Nach einigen Tagen erwacht er in einem Krankenhausbett aus dem Koma und erfährt, dass bei ihm ein Schädel-Hirn-Trauma diagnostiziert wurde. Die behandelnde Ärztin hat bereits seine Verlobte in Köln benachrichtigt. Die auf Hirnforschung spezialisierte Neurologin Dr. Lana Senft ist ebenfalls Deutsche, studierte in Tübingen und lebt seit vier Jahren in Tainan. Sixten Braun verliebt sich auf den ersten Blick in sie, lädt sie noch während seines Krankenhausaufenthalts in die Kantine ein und später dann in ein Restaurant. In einem Hotelzimmer zieht sie ihn aus. Lana trägt zwar keinen Slip, bittet allerdings darum, alles andere anbehalten zu dürfen. Am nächsten Abend kopulieren sie auf die gleiche Weise. Während Sixten die schöne Ärztin für die Liebe seines Lebens hält, glaubt sie nicht an eine gemeinsame Zukunft.

Sixten übernimmt einen Auftrag in Japan. Auf diese Weise möchte er sich die Möglichkeit verschaffen, vor der Rückreise nach Europa noch einmal ein paar Tage mit Lana in Tainan zu verbringen. Doch auf dem Rückflug von Tokio nach Taipeh stürzt sein Flugzeug bei einem Gewitter über dem Ostchinesischen Meer ab. Die Maschine zerbirst auf der Wasseroberfläche. Nur Sixten und sein Sitznachbar, der gerade 10 Millionen Euro und eine Villa voller Kunst geerbt hat, überleben das Unglück, Sixten, weil er dem Mann reflexartig die Schwimmweste vom Leib reißt, und der Millionenerbe, weil er für verschiedene Armeen als Kampftaucher tätig war. Im Inneren einer Boje treffen sie wieder zusammen. Der 10-Millionen-Mann unterstellt Sixten einen bewussten Mordversuch und will sich dafür rächen. Aber gerade als er Sixten niedergeschlagen hat, trifft ein größeres Wrackteil die Boje und schleudert ihn so heftig gegen die Metallwand, dass der Schädel bricht. Weil Sixten befürchtet, die Polizei könne an seiner Unschuld zweifeln, zerrt er die Leiche aus der Boje und wirft sie ins Meer.

Aus seinem Wiedersehen mit Lana wird nichts, denn man bringt ihn nach Okinawa und von dort ohne Umweg nach Deutschland.
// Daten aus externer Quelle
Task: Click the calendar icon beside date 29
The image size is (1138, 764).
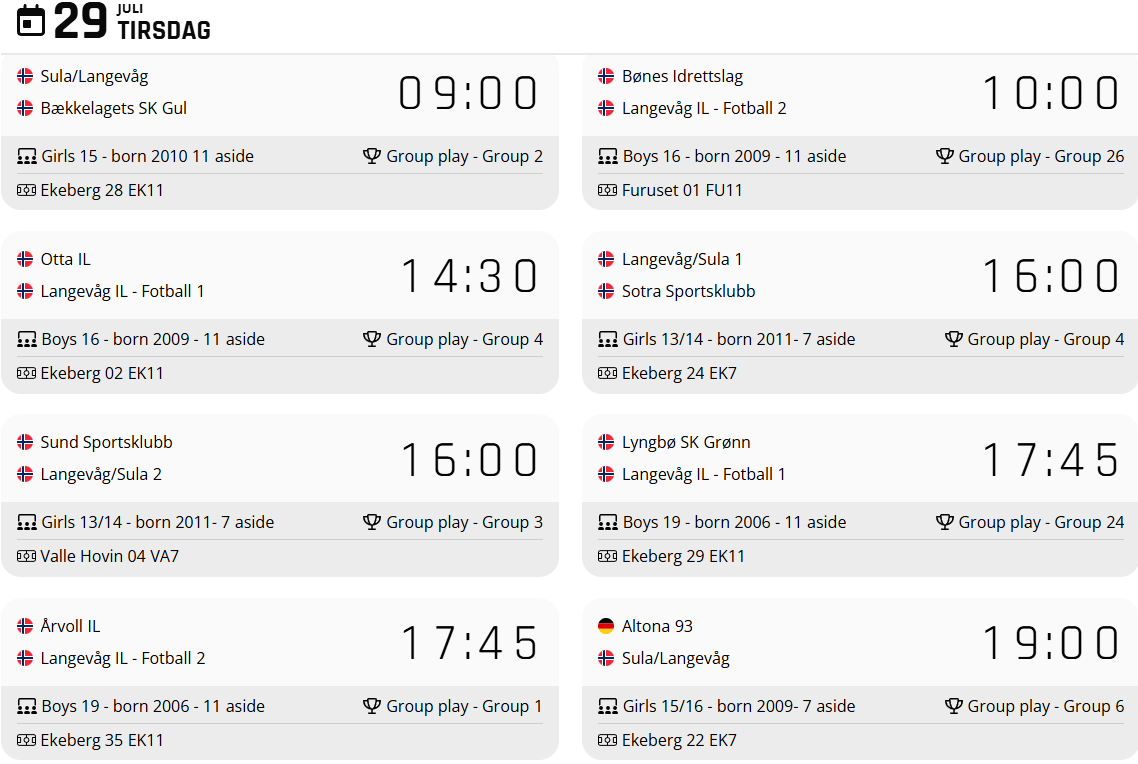Action: pyautogui.click(x=32, y=20)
Bei Weyland Europe erwartet man von Managern eine pausenlose Einsatzbereitschaft.

Schmidt zitierte gern Robert De Niro in der Rolle eines Geschäftsmannes, der auf die Äußerung seines Gegenübers, krank gewesen zu sein, antwortet: „Krank? In dieser Liga wird man von ’nem Auto überfahren und stirbt trotzdem nicht.“

Zweimal zur falschen Zeit am falschen Ort ist zu viel. Sixten Braun soll deshalb in den Bürodienst versetzt werden. Stattdessen heiratet er seine Verlobte Lydia und wechselt zum Unternehmen seines Schwiegervaters Walter.
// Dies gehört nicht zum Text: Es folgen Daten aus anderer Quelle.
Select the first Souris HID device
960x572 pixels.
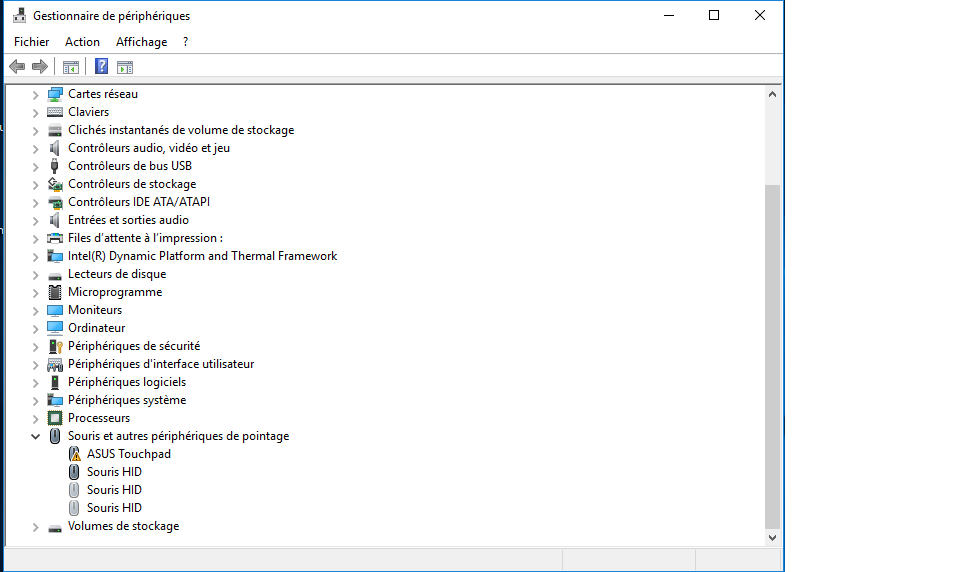coord(114,472)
Nach zwei Jahren lässt Lydia sich scheiden, und Sixten verliert dadurch auch seine Anstellung. Fluchtartig zieht er von Köln nach Stuttgart und wird dort Bademeister im Mineralbad Berg.

Als er 2006 in Tainan anruft, erfährt er, dass Lana Senft im November 2005 an einem Gehirntumor starb.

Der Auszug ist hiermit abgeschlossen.